That's The question everyone should be asking about China's ties with Africa
International aid to Africa, and the way it is being reported in the media, remains controversial.
When the British government announced recently that it would cut off aid to South Africa in 2015, choosing instead to base its future relationship with the country on trade rather than aid, it was met by a furious reaction from the South African government. This step was interpreted by some as related to South Africa's inclusion in the BRICS bloc of emerging economies and closer ties to China.
The British Foreign Secretary William Hague said the country would not "continue to give aid to countries that are raising their incomes, that have growing economies" - which is why Britain had also stopped its aid to India and China.
This announcement brings to mind the debate a few years ago following the publication of the book Dead Aid: Why Aid is not Working and How There is a Better Way for Africa by the Zambian-born, Oxford-trained economist Dambisa Moyo. She argued that the billions of dollars in international aid sent from rich countries to African countries were not making a difference to the economic prosperity of the continent. Her conservative views that favored global markets - investement and trade - above aid, have been criticized as wrong, naive and misinformed. Her positive view of China's engagement in Africa was also based on the notion that China brings an "elixir" of job opportunities, investment and trade that would transform African countries.
The distinction between trade and aid, and how China's involvement in Africa should be analyzed and understood, was again the topic of debate recently following the publication of a report by the organization AidData on Chinese aid in Africa.
This report, which was quickly picked up by global mainstream media such as the British newspaper The Guardian (which published an impressive interactive story about the report), said China had committed $75 billion on aid and development projects in Africa over the last decade.
The Guardian saw this as a sign of "Beijing's escalating soft power 'charm offensive' to secure political and economic clout on the continent". It was also seen as a challenge to what had until the report's publication been seen as China's main reason for involvement in Africa, namely the search for natural resources.

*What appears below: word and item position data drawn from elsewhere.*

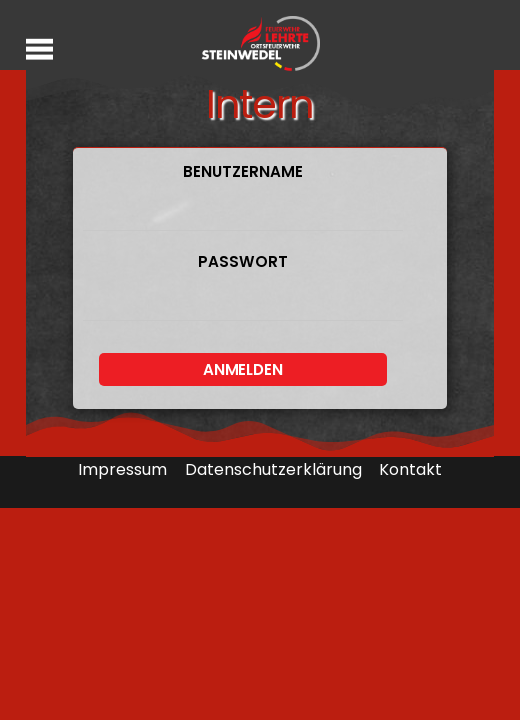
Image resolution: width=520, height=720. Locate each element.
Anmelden (243, 369)
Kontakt (410, 469)
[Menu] (39, 48)
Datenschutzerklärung (273, 469)
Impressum (122, 469)
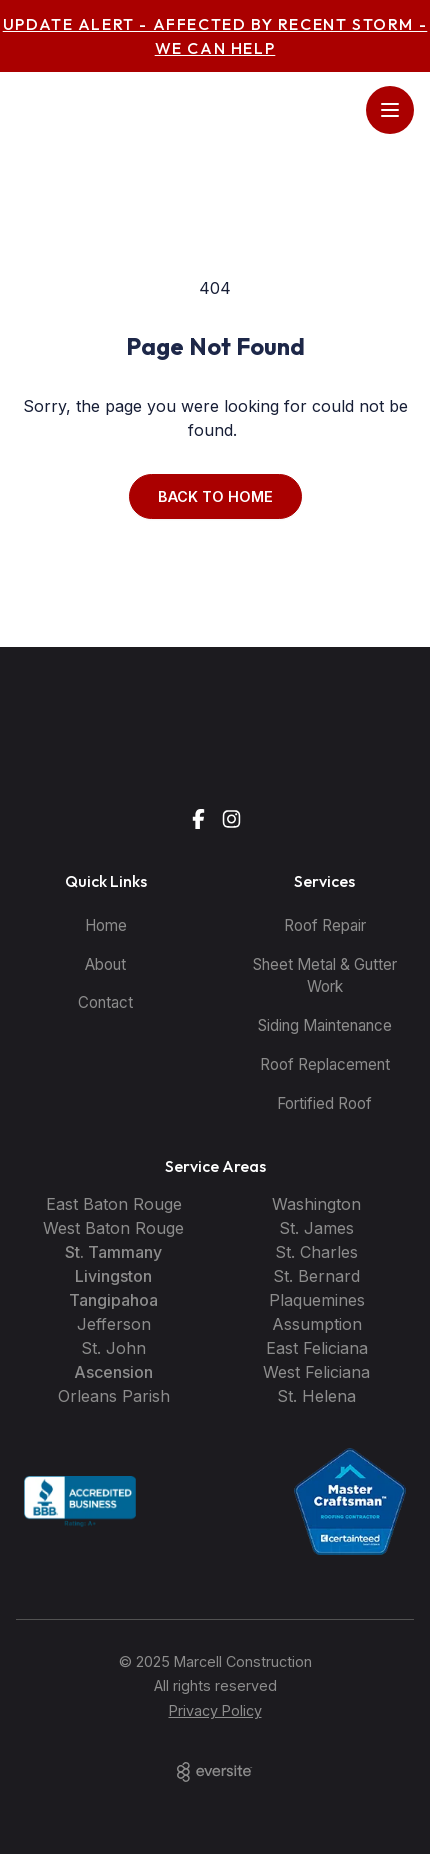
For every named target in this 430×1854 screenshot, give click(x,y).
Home (106, 925)
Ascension (113, 1372)
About (105, 964)
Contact (105, 1002)
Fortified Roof (324, 1103)
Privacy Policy (215, 1710)
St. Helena (316, 1396)
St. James (316, 1228)
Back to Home (215, 496)
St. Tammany (113, 1252)
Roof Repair (325, 925)
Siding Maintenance (325, 1025)
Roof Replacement (325, 1064)
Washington (316, 1204)
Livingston (113, 1276)
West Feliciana (316, 1372)
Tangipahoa (113, 1300)
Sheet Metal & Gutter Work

However, the report indicates that there are much fewer mining projects than health, education and social infrastructure projects. These projects include initiatives such as: a malaria prevention center in Monrovia, Liberia; a National School for Visual Arts in Maputo, Mozambique; and an opera house in Algiers, Algeria. The report also shows that Chinese government support includes sending doctors and teachers to African countries, Chinese-language classes abroad and sports stadiums and concert halls.

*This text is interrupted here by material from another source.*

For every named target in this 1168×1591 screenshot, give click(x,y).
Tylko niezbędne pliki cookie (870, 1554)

The Guardian concluded that Beijing's support for these social and cultural projects, and the relatively small proportion of what would qualify as "official development assistance", have provided evidence to commentators that see China's involvement in Africa as being underpinned by a stronger geopolitical agenda than the "dominant narrative" has suggested.
However, the AidData report was immediately criticized as creating a misleading impression about Chinese development help to Africa. Deborah Brautigam, professor and director of the International Development Program at Johns Hopkins, damned the figures in the report.
The figures were "way off", she said on her blog. The main problem with the AidData figures, Brautigam said, was the methodology used to arrive at the conclusion about China's soft power efforts. The AidData report relied largely on media reports of Chinese project financing. Brautigam acknowledges that the data may provide a good start for research into Chinese development aid, but that even while valuable as an exploratory attempt, the report cannot yet hope to provide any conclusions.
In the debates about the report, it was also pointed out that the AidData report and the surrounding media discourses do little to shine a light on the non-state engagements between China and Africa that are bound to become much more influential.
In a recent book chapter in the South African Human Rights Commission's publication State of the Nation, Yoon Jung-park and Chris Alden distinguish between what they refer to as the "upstairs" and "downstairs" dimensions of China in South Africa. While the "upstairs" dimension - official ties between South Africa and China - is of increasing importance, the "downstairs" dimension of Chinese migrants in the country is bound to intensify whatever official relations exist.
The media usually concentrates on the "upstairs" engagement between states, on the level of political and economic ties, but it is the "downstairs" relations that will shape the way that people experience and view the China-Africa dynamic in years to come. As the journalist Howard French said in a podcast following the AidData controversy, the interpersonal contact between Chinese migrants and Africans are likely to become increasingly important in how the relationship between Africa and China will play out in years to come.
The creation of new communities of Chinese migrants in Africa, the everyday interactions between Chinese and Africans in Guangzhou and Johannesburg, and how these will change the social landscape of Africa and also China, is an area that is worthy of much more media attention.
The author is professor and deputy head of the School of Journalism and Media Studies at Rhodes University, South Africa. The views do not necessarily reflect those of China Daily.